▶ Exercise details
Each record should be output exactly, with every character kept.

Top of Dataset excerpts

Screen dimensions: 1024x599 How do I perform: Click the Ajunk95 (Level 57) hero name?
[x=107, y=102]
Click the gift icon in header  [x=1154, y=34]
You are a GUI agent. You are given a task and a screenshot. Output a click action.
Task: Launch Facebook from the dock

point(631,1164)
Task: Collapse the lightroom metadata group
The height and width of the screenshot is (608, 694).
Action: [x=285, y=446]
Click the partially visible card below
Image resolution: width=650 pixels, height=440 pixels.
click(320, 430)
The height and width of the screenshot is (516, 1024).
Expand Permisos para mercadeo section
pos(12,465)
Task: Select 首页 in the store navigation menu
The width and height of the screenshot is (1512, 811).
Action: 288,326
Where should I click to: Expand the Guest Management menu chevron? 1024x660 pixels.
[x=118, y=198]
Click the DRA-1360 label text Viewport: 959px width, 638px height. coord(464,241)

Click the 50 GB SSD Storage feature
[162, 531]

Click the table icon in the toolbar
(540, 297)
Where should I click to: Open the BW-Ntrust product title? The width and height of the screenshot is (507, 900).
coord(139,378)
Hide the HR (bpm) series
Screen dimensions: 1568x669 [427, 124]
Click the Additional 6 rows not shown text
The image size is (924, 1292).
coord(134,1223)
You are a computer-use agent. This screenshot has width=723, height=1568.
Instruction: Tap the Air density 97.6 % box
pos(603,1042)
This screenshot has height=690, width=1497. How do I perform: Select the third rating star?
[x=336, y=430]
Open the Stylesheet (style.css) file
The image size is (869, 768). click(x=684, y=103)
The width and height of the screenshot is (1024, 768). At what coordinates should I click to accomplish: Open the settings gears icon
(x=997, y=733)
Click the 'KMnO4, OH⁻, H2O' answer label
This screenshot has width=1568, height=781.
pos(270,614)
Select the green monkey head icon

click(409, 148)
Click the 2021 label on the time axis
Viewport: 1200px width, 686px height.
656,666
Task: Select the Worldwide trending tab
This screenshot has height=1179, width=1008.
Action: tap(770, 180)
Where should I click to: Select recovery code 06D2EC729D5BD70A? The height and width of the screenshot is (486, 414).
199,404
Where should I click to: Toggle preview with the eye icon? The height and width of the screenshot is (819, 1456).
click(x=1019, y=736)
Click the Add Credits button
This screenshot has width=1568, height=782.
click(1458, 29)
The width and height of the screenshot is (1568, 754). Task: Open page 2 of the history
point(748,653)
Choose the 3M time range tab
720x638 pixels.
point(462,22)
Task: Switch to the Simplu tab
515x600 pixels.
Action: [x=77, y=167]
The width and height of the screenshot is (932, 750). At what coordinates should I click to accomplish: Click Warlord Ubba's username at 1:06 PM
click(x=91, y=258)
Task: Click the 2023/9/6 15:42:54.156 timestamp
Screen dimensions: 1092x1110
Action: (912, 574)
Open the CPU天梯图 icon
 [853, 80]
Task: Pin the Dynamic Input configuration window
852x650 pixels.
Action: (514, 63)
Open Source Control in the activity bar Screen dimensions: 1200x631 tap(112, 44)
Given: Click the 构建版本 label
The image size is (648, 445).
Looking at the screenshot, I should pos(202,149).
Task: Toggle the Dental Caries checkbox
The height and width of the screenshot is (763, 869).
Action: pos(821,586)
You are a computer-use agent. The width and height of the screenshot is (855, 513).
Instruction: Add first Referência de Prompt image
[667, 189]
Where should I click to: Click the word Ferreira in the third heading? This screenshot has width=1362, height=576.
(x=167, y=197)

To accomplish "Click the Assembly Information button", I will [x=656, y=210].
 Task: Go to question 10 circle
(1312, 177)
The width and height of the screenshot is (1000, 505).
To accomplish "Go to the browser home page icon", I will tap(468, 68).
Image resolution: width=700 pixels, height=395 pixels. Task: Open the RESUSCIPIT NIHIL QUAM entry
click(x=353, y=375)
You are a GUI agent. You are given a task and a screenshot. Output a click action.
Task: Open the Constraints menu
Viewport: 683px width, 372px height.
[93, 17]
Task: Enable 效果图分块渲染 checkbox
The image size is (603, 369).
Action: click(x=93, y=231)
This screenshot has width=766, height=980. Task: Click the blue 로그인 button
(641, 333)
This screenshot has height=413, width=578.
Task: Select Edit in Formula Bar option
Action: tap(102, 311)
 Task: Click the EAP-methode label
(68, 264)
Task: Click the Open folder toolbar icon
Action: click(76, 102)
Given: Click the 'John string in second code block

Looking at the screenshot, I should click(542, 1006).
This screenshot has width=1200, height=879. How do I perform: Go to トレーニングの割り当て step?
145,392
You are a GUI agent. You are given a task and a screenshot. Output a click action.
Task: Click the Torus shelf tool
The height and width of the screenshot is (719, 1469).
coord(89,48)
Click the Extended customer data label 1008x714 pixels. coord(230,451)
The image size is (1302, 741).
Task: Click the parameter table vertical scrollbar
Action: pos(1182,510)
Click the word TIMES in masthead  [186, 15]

Bottom of Dataset excerpts

▶ Task result
Screen dimensions: 1024x599 How do I perform: Click the Ajunk95 (Level 57) hero name?
[x=107, y=102]
Click the gift icon in header  [x=1154, y=34]
You are a GUI agent. You are given a task and a screenshot. Output a click action.
Task: Launch Facebook from the dock

point(631,1164)
Task: Collapse the lightroom metadata group
The height and width of the screenshot is (608, 694).
Action: [x=285, y=446]
Click the partially visible card below
Image resolution: width=650 pixels, height=440 pixels.
click(320, 430)
The height and width of the screenshot is (516, 1024).
Expand Permisos para mercadeo section
pos(12,465)
Task: Select 首页 in the store navigation menu
The width and height of the screenshot is (1512, 811).
Action: 288,326
Where should I click to: Expand the Guest Management menu chevron? 1024x660 pixels.
[x=118, y=198]
Click the DRA-1360 label text Viewport: 959px width, 638px height. coord(464,241)

Click the 50 GB SSD Storage feature
[162, 531]

Click the table icon in the toolbar
(540, 297)
Where should I click to: Open the BW-Ntrust product title? The width and height of the screenshot is (507, 900).
coord(139,378)
Hide the HR (bpm) series
Screen dimensions: 1568x669 [427, 124]
Click the Additional 6 rows not shown text
The image size is (924, 1292).
coord(134,1223)
You are a computer-use agent. This screenshot has width=723, height=1568.
Instruction: Tap the Air density 97.6 % box
pos(603,1042)
This screenshot has height=690, width=1497. How do I perform: Select the third rating star?
[x=336, y=430]
Open the Stylesheet (style.css) file
The image size is (869, 768). click(x=684, y=103)
The width and height of the screenshot is (1024, 768). At what coordinates should I click to accomplish: Open the settings gears icon
(x=997, y=733)
Click the 'KMnO4, OH⁻, H2O' answer label
This screenshot has width=1568, height=781.
pos(270,614)
Select the green monkey head icon

click(409, 148)
Click the 2021 label on the time axis
Viewport: 1200px width, 686px height.
656,666
Task: Select the Worldwide trending tab
This screenshot has height=1179, width=1008.
Action: tap(770, 180)
Where should I click to: Select recovery code 06D2EC729D5BD70A? The height and width of the screenshot is (486, 414).
199,404
Where should I click to: Toggle preview with the eye icon? The height and width of the screenshot is (819, 1456).
click(x=1019, y=736)
Click the Add Credits button
This screenshot has width=1568, height=782.
click(1458, 29)
The width and height of the screenshot is (1568, 754). Task: Open page 2 of the history
point(748,653)
Choose the 3M time range tab
720x638 pixels.
point(462,22)
Task: Switch to the Simplu tab
515x600 pixels.
Action: [x=77, y=167]
The width and height of the screenshot is (932, 750). At what coordinates should I click to accomplish: Click Warlord Ubba's username at 1:06 PM
click(x=91, y=258)
Task: Click the 2023/9/6 15:42:54.156 timestamp
Screen dimensions: 1092x1110
Action: (912, 574)
Open the CPU天梯图 icon
 [853, 80]
Task: Pin the Dynamic Input configuration window
852x650 pixels.
Action: (514, 63)
Open Source Control in the activity bar Screen dimensions: 1200x631 tap(112, 44)
Given: Click the 构建版本 label
The image size is (648, 445).
Looking at the screenshot, I should pos(202,149).
Task: Toggle the Dental Caries checkbox
The height and width of the screenshot is (763, 869).
Action: pos(821,586)
You are a computer-use agent. The width and height of the screenshot is (855, 513).
Instruction: Add first Referência de Prompt image
[667, 189]
Where should I click to: Click the word Ferreira in the third heading? This screenshot has width=1362, height=576.
(x=167, y=197)

To accomplish "Click the Assembly Information button", I will [x=656, y=210].
 Task: Go to question 10 circle
(1312, 177)
The width and height of the screenshot is (1000, 505).
To accomplish "Go to the browser home page icon", I will tap(468, 68).
Image resolution: width=700 pixels, height=395 pixels. Task: Open the RESUSCIPIT NIHIL QUAM entry
click(x=353, y=375)
You are a GUI agent. You are given a task and a screenshot. Output a click action.
Task: Open the Constraints menu
Viewport: 683px width, 372px height.
[93, 17]
Task: Enable 效果图分块渲染 checkbox
The image size is (603, 369).
Action: click(x=93, y=231)
This screenshot has width=766, height=980. Task: Click the blue 로그인 button
(641, 333)
This screenshot has height=413, width=578.
Task: Select Edit in Formula Bar option
Action: tap(102, 311)
 Task: Click the EAP-methode label
(68, 264)
Task: Click the Open folder toolbar icon
Action: click(76, 102)
Given: Click the 'John string in second code block

Looking at the screenshot, I should click(542, 1006).
This screenshot has width=1200, height=879. How do I perform: Go to トレーニングの割り当て step?
145,392
You are a GUI agent. You are given a task and a screenshot. Output a click action.
Task: Click the Torus shelf tool
The height and width of the screenshot is (719, 1469).
coord(89,48)
Click the Extended customer data label 1008x714 pixels. coord(230,451)
The image size is (1302, 741).
Task: Click the parameter table vertical scrollbar
Action: pos(1182,510)
Click the word TIMES in masthead  [186, 15]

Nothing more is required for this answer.